Kort verhaal: De leeuwin
Zojuist heb ik de ijzeren plaat van de rolstoellift van de taxi-bus op mijn voet gekregen, ik weet even niet hoe ik het heb. Daar sta ik dan op de stoep met Bommel bij me in haar rolstoel, te creperen van de pijn. Ik zeg tegen de chauffeur dat het wel meevalt, maar ik heb geen idee hoe ik vanmiddag verder moet. Ik heb geen idee of mijn voet misschien gebroken is. Ik voelde net wel een enorme ‘krak’…

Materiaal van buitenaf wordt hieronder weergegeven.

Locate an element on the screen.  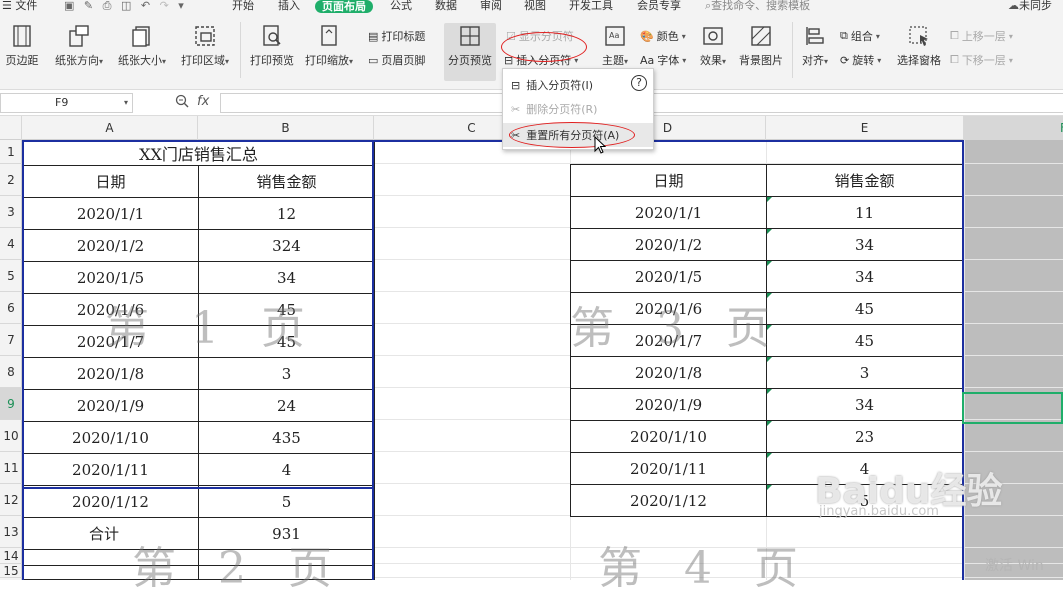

Ik strompel, de rolstoel duwend, naar de voordeur. Ineens lijkt onze oprit eindeloos lang. Eenmaal binnen til ik met moeite Bommel uit haar rolstoel en ga met haar op de bank zitten. En er gebeurt iets geks: ik krijg een soort lachkick. Want wat een ontzettend absurd en knullig ongeluk is dit! Tegelijkertijd kan ik wel janken. Janken van de pijn, maar ook omdat ik even niet weet wat te doen. Hoe moet ik de middag doorkomen met mijn kind dat niet mobiel is, nu ik zelf amper kan lopen?

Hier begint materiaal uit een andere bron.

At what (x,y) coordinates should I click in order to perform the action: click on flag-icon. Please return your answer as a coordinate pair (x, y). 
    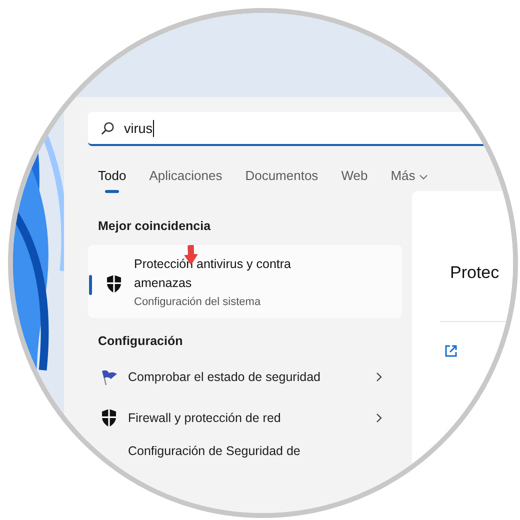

Ik bel Tycho en vertel hem wat er is gebeurd. ‘Ik heb geen idee of mijn voet gebroken is, maar ik moet denk ik even naar de huisarts,’ zeg ik. Tycho’s antwoord is kort en krachtig: ‘Ik kom nu naar huis.’ Hij laat alles direct uit zijn handen vallen, gooit zijn overvolle agenda om en komt terug naar huis, voor mij. Zoals hij dat in de afgelopen vijf jaar al ontelbare keren heeft gedaan. Mijn redder in nood.
Een Mantelmama mag niks mankeren
Terwijl ik zit te wachten op Tycho gaat er maar één ding door mijn hoofd: mijn voet mag niet gebroken zijn. Absurd eigenlijk, want als het zo is, dan is het zo. En een gebroken moedervoet is nou ook niet bepaald het einde van de wereld, zelfs niet van die van een zorgintensieve.
Maar toch, ik heb dit gevoel al eerder gehad. Nu ik een Mantelmama ben, mag ik niks mankeren. Want wie neemt de zorg over? Ik kan het me niet veroorloven om te verslappen. Ik moet waakzaam zijn, scherp en alert. Ik moet overal bovenop zitten, aanjagen, doorgaan. Ik kan niet ziek zijn, zwak zijn of instorten. Anderen typeerden me meer dan eens als een leeuwin en misschien ben ik dat ook wel.
Een leeuwin
Zoals zoveel ouders vecht ik voor mijn gezin. Als je als ouder van een zorgintensief kind niet kunt vechten, dan heb je een probleem. Vrijwel alles is een strijd. De juiste zorg, hulpmiddelen, school, vervoer en medische zaken regelen. Je moet sterk in je schoenen staan om dat wat jouw kind nodig heeft voor elkaar te krijgen. Opgeven is daarin geen optie. Als je nog geen vechtersbaas was, dan word je het wel. Simpelweg omdat je kind anders belangrijke zaken misloopt die bijdragen aan kwaliteit van leven.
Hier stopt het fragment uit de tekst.